▶ **WHAT TO WORK ON**
Determine how many lines in the entries contain the word "Expand", and give that number with no other text.

Stored data
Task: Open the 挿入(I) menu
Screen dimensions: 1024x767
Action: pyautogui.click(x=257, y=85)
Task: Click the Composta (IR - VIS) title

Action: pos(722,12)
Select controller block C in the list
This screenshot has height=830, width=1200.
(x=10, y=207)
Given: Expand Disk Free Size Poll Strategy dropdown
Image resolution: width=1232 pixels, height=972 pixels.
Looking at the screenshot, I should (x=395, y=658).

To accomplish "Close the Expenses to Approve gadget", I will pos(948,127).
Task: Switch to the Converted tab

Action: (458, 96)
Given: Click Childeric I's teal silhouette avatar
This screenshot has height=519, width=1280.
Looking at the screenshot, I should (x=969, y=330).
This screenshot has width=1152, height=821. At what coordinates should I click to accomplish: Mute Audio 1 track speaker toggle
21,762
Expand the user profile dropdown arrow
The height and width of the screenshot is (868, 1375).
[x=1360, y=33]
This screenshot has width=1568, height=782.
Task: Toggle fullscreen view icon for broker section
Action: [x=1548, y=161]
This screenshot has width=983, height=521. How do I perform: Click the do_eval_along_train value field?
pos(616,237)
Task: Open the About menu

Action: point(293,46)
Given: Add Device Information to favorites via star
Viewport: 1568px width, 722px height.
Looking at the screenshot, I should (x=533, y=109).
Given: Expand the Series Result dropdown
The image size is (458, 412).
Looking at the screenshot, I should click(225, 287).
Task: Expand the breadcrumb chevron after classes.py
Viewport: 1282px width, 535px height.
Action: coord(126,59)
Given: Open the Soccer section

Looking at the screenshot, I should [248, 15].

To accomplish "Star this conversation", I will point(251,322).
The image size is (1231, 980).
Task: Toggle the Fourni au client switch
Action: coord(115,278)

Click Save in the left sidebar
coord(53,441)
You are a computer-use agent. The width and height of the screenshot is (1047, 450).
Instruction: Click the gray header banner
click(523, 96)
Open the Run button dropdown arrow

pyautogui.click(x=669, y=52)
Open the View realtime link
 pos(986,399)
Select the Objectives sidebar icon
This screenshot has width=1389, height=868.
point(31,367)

▶ **TASK SOLUTION**
4